The absence of key figures hardly mattered. An earlier statement by UEFA’s chief executive, Lars-Christer Olsson, had revealed UEFA’s uncompromising mood: “We will not allow the slandering of match officials to become part of pre-match tactics. We must sanction anyone within the soccer family who makes inflammatory statements that could jeopardize the security of match officials and their families.”


After a three-hour session, UEFA imposed a $62,600 fine for Chelsea and a $16,700 punishment for Mourinho. These are derisory amounts for what are arguably the richest club and the best-paid coach (at a reported $7 million a year) in the soccer world. UEFA also added a two-game ban for Mourinho – another light punishment, only just above the minimum.


After the hearing, Chelsea’s president, Bruce Buck, was in a conciliatory mood, announcing that the club would probably not appeal the verdict, and wanted to put the incident behind it.


The usually talkative Mourinho, however, has not been heard from. His original claim of complicity between Rijkaard and Frisk was dismissed by UEFA, which preferred to listen to the accused parties and the sworn eyewitness testimony of two of its own observers at the game, who said that the alleged locker-room visit by Rijkaard never happened.


An apology – or at the very least an expression of regret – from Mourinho would seem to be called for. But the coach has remained silent. Which is exactly what he will have to be during both quarterfinal contests against Bayern Munich. The UEFA ruling forbids him any contact with his team at the stadiums. He will not be on the bench, nor will he be allowed any sort of telephone communication with his assistants, Steve Clarke and Baldemar Brito.


The games against Bayern Munich will not be easy for Chelsea. German clubs usually do well against their English counterparts, and Mourinho & Co. will be well aware that, in the previous round of the Champions League, Bayern knocked out Chelsea’s great London rival, Arsenal.

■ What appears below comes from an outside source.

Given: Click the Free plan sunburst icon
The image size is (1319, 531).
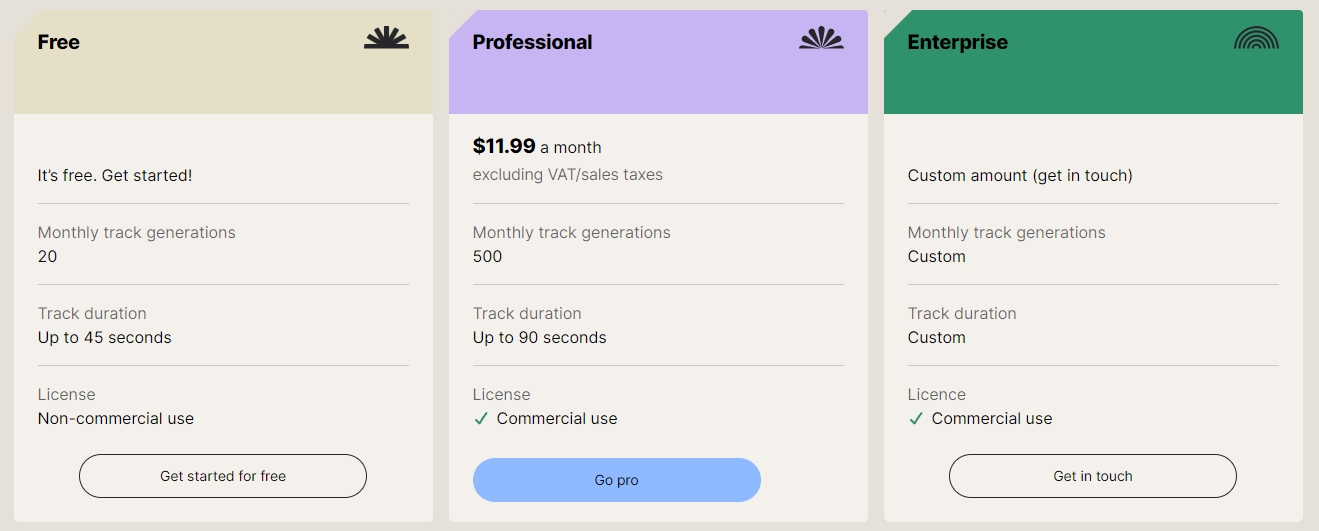Looking at the screenshot, I should click(x=386, y=39).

Both Chelsea and Bayern are facing injury problems. Claudio Pizarro, Bayern’s Peruvian striker – and scorer of two goals against Arsenal – was injured during Saturday’s Bundesliga game against VfL Wolfsburg, and will miss an estimated 12 days. His replacement will be another Peruvian, the 21-year-old Paolo Guerrero.


Also injured in the Wolfsburg game was Bayern’s top goal-scorer, Dutchman Roy Makaay, but coach Felix Magath is hopeful that he will be fit for Wednesday.

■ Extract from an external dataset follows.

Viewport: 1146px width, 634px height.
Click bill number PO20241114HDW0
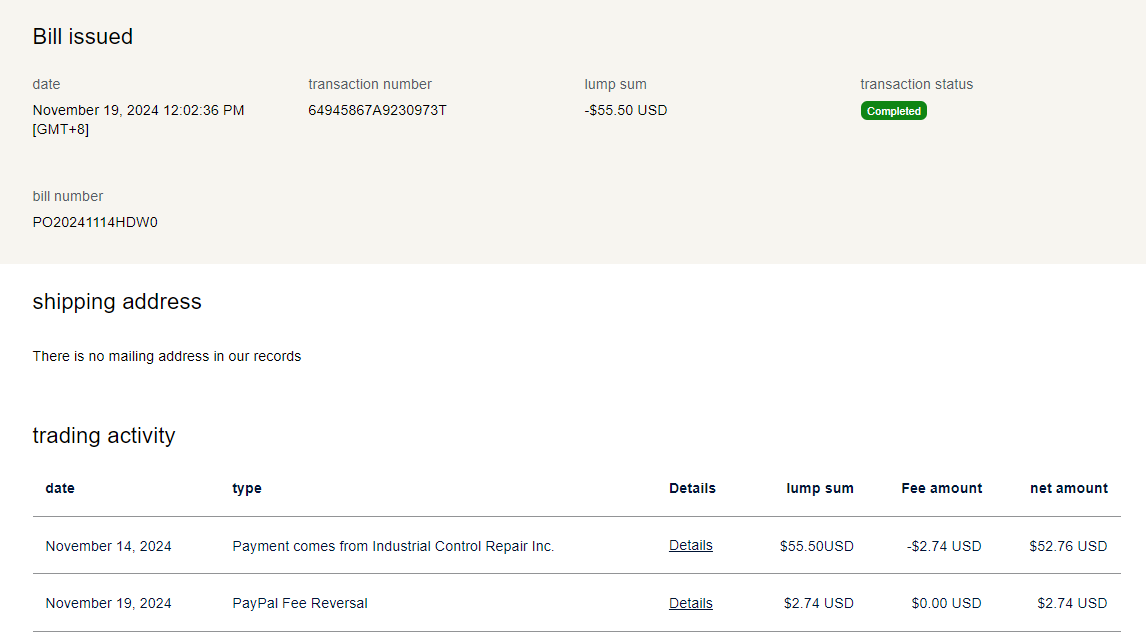click(95, 222)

Chelsea’s injury woes arrived with last week’s batch of World Cup qualifying games. Defender Paolo Ferreira broke a bone in his foot playing for Portugal, and Dutch winger Arjen Robben hobbled out of the Netherlands-Armenia game with an ankle injury that may keep him sidelined for a month.

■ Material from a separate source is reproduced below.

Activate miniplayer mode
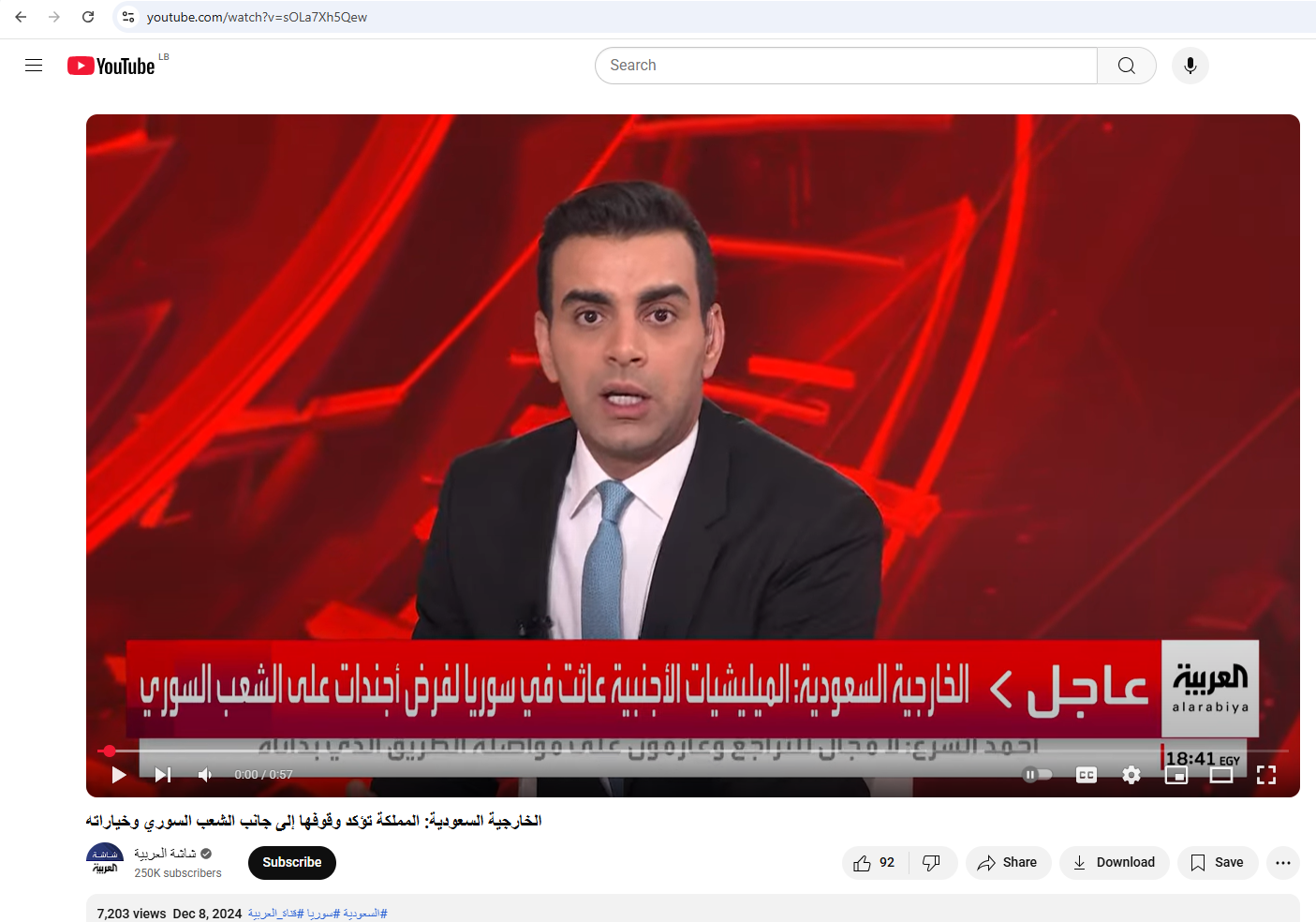The height and width of the screenshot is (922, 1316). tap(1176, 775)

But the most obvious – certainly the most talked-about – absence for Chelsea will be that of Jose Mourinho. Like most modern coaches, Mourinho is a very noticeable presence during games. From within the designated “technical area” around the bench, Mourinho does his share of shouting, pointing, waving his arms, and generally giving the impression that he is controlling every move made by his players.


Whether all the theatrics are really necessary is questionable, and many feel that Chelsea will manage okay, even without Mourinho’s forceful presence on the game. Chelsea, after all, has the look of a smoothly operating, error-free team that ought to be able to operate efficiently on auto-pilot for a couple of games.


That would be a safe bet within the Premier League, where Chelsea holds a comfortable lead atop the standings. But European games, which bring unfamiliar playing and refereeing styles and more sophisticated tactics, are different. Over the past 20 years, English clubs have won the Champions League once (Manchester United in 1999) and the UEFA Cup once (Liverpool in 2001) – just two wins in 40 tournaments.


Mourinho is a European coach. He knows about European competition at the highest level, having won both the UEFA Cup (in 2003) and the Champions League last year with his former club, FC Porto. Indeed, one of the main reasons that Chelsea hired him was to exploit his European know-how.


Yet now, thanks largely to Mourinho’s own precipitate actions and his baiting of UEFA, that expensively acquired know-how will be missing from the Chelsea bench for the two vital games against Bayern Munich.